Consignas
A - Resume en dos oraciones el fragmento sobre Niemeyer.
B - Enumera los estilos imperiales que, según el fragmento sobre Niemeyer, imitaban los edificios de Moscú y de otras ciudades del bloque soviético.
C - Prosigue el texto sobre la arquitectura de Niemeyer a partir de su última oración.

Fragmento seleccionado
────────────────────────────────────────

Más importante aún, los criterios políticos de Niemeyer no deberían ser considerados como una especie de rehenes de lo que en los Estados Unidos se entendía como comunismo. La cultura del Miedo Rojo en Norteamérica ha asociado de tiempo atrás al comunismo con el poder autoritario del estado soviético o con uno de los movimientos armados apoyados por éste (pensar : Cuba). Para toda una escuela de izquierdistas latinoamericanos, sin embargo, el comunismo – y el socialismo, también – representan un concepto algo menos radical, no referido a establecer una dictadura del proletariado sino a señalar problemas sociales en un continente donde son intensos y desenfrenados (en los primeros años 80, Brasil tenía una rata de pobreza del 50%, pero hoy está en 21% con una rata de pobreza extrema del 13%). El comunismo latinoamericano no es necesariamente un movimiento claudicante ante los sovéticos. En un discurso en 1963 en Moscú, Niemeyer dijo, ante una muy numerosa audiencia : “en lo político estoy con Ustedes. Pero su arquitectura es atroz.”.

 

Ciertamente, la esbelta estética de las obras de Niemeyer no podría ser más diametralmente opuesta a los estilos soviéticos de los años 40 y 50. Los soviéticos condenaban el modernismo como decadente mientras Niemeyer no podría haberlo celebrado más brillantemente. La Unión Soviética había gozado de un breve destello de arquitectura de vanguardia en los años 20, Stalin detuvo esto tan pronto llegó la década de los 30. Las dos décadas que siguieron  verían las calles de Moscú y otras ciudades de países del bloque soviético plagadas de pastiches de retardatarios pastiches de estilos imperiales – gótico, neoclásico, barroco ruso –todos construidos en tamaños gigantescos. Esos numerosos edificios-ponqués de matrimonio condujeron a la revista TIME a concluir en 1958 que “el estilo oficial de la arquitectura rusa se ha detenido desde mucho tiempo atrás en la era del edificio Woolworth (Manhattan)”. Si los edificios soviéticos se lanzaban hacia el cielo, llenos de poder y fuerza, los de Niemeyer flotaban suavemente sobre el horizonte. Donde los estalinistas buscaban intimidar a las masas, Niemeyer quería deleitarlas : “trato de hacerlos hermosos y espectaculares de modo que los pobres se detengan a mirarlos y tocarlos y entusiasmarse con ellos”.

 

Nada de esto busca implicar que Niemeyer estuviese comprando modernismo europeo o norteamericano completo, anzuelo, sedal y caña. Sus edificios, de hecho, incorporan una vena única de pensamiento de izquierda latinoamericano. Durante siglos las elites latinoamericanas habían tomado sus guías intelectuales de Europa – en el caso de la arquitectura, reproduciendo diseños barrocos, neoclásicos y “Beaux Arts” en todas sus ciudades capitales. Pero los movimientos indigenistas del siglo XX cambiaron todo eso. Apoyaron la idea de mirar hacia sí mismos para crear o instituír realidades que reflejaban singularmente las características del Nuevo Mundo. Para muchos prominentes intelectuales – como el chileno Pablo Neruda, premio Nobel – la política comunista trataba de crear, de alguna manera, una identidad exclusivamente latinoamericana.

────────────────────────────────────────

Registros de un conjunto de datos
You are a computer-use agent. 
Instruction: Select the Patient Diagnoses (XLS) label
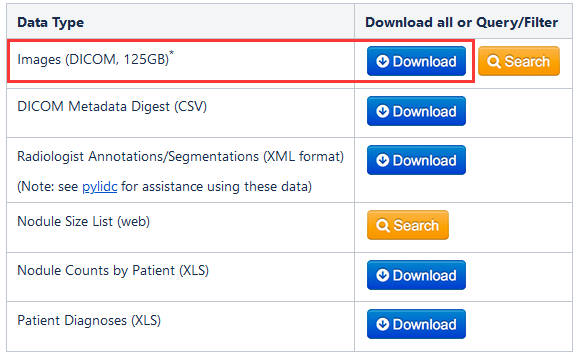pos(89,320)
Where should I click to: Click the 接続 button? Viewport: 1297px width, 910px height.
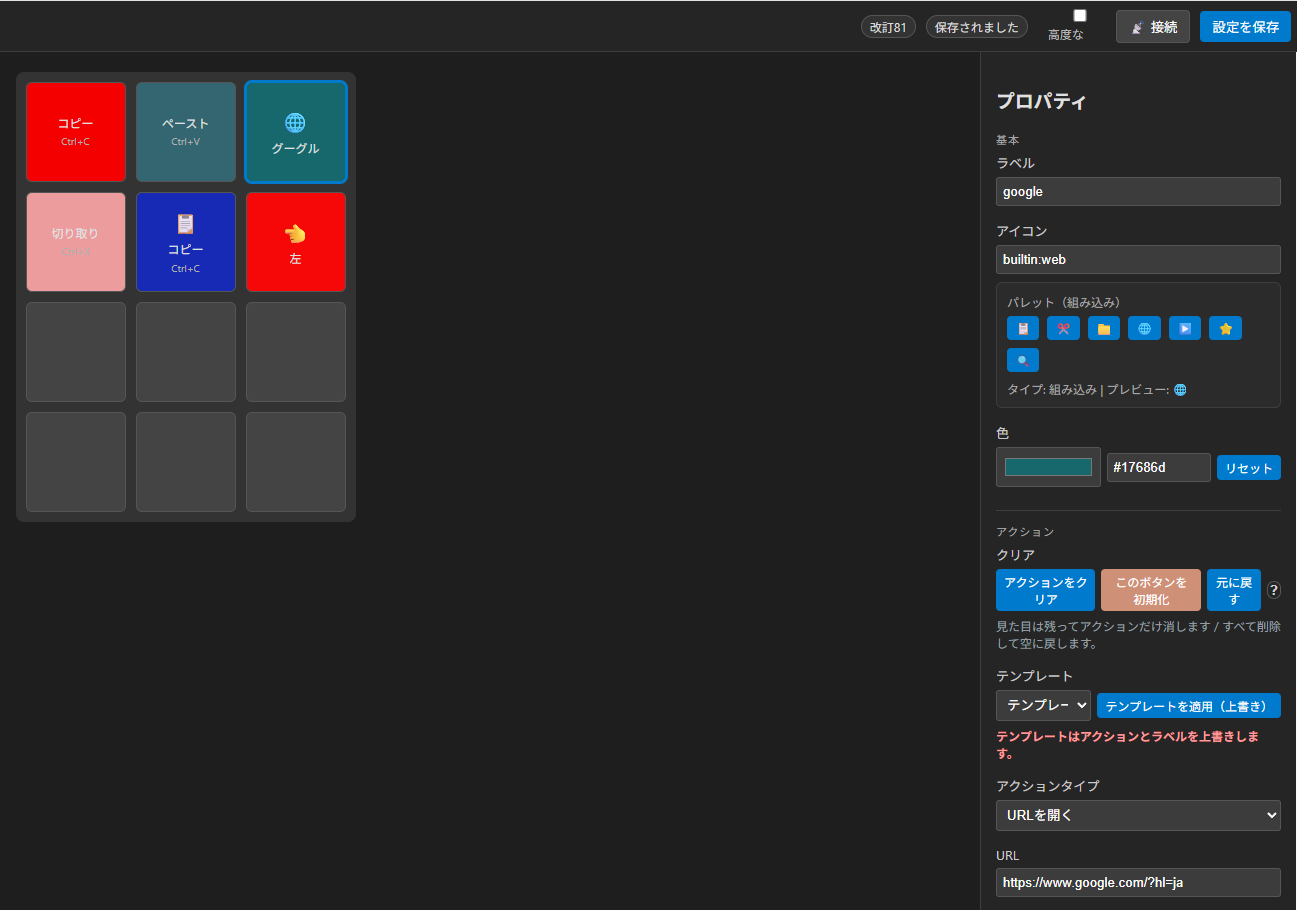coord(1153,27)
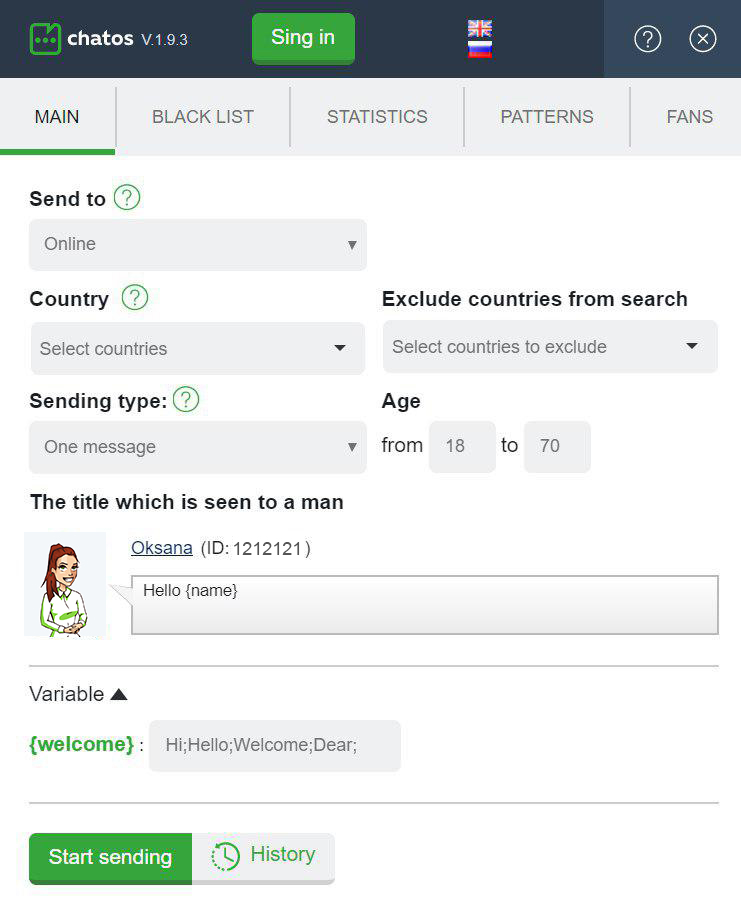
Task: Switch language with the UK flag
Action: tap(480, 28)
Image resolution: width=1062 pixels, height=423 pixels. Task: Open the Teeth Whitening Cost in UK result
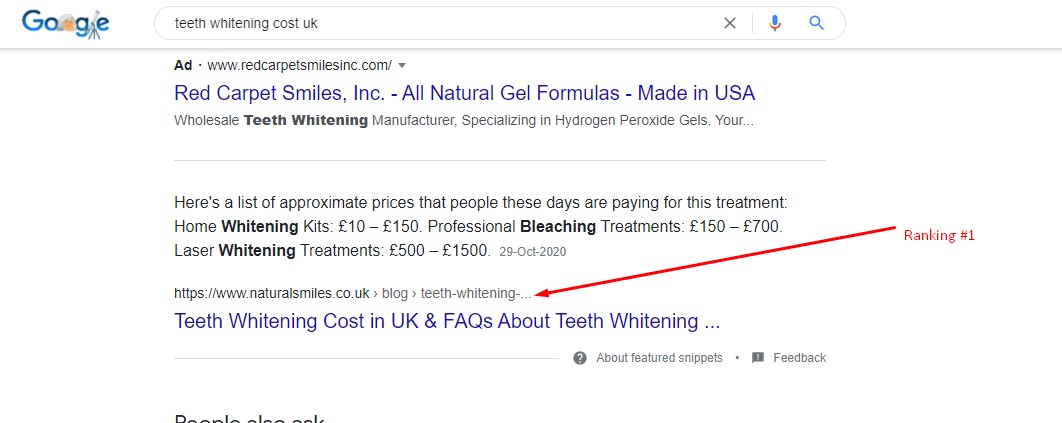tap(446, 321)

────────────────────────────────────────

Respuestas del ejercicio
A - El fragmento sostiene que el comunismo de Niemeyer no debe entenderse según la visión estadounidense, pues para muchos izquierdistas latinoamericanos significaba señalar problemas sociales y no someterse a los soviéticos. Además, contrapone su arquitectura modernista, pensada para deleitar a los pobres, a los gigantescos pastiches de estilos imperiales de la era estalinista, y la vincula con un pensamiento de izquierda latinoamericano que buscaba una identidad propia frente a los modelos europeos.

B -
- Gótico
- Neoclásico
- Barroco ruso

C -
 

En este sentido, la arquitectura de Niemeyer no podría haber representado mejor los ideales izquierdistas. Sus edificios eran singularmente brasileños en hechura y forma, una sorprendente síntesis de principios modernos, arquitectura popular portuguesa, sistemas constructivos tropicales y las líneas ondulantes inspiradas por uno de los grandes paisajes silvestres del mundo. Sus flagrantes curvas fueron un firme rechazo al áspero modernismo del Bauhaus que emanaba de Europa. “(La arquitectura) debe dar placer y también ser práctica” dijo a The Guardian en el 2007. “Si sólo nos preocupamos por la función, el resultado huele mal”.

 

Así mismo, la construcción de Brasilia podría parecer un gesto locamente autoritario, pero para el Brasil era también un recurso para sacudir y eliminar el legado del colonialismo. “Debemos ocupar nuestro país, marchar al occidente, darle la espalda al mar y dejas de mirar fijamente el océano – como si estuviéramos pensando en partir”, declaró Kubitschek en los últimos años 50. El concepto general de Brasilia, entonces, no podría haber estado más de acuerdo con las simpatías comunistas de Niemeyer. No se trataba simplemente de erigir unos pocos edificios grandiosos en medio de las sabanas centrales sino también de rechazar paternalismos procedentes del Norte y mostrar que el Brasil era capaz de producir sus propias soluciones de diseño – aquellas que podrían resonar a un nivel internacional. Décadas más tarde, en su autobiografía, Niemeyer escribió, “estábamos comenzando a mostrar al Viejo Mundo que no tenía mucho que enseñarnos a nosotros los latinoamericanos.”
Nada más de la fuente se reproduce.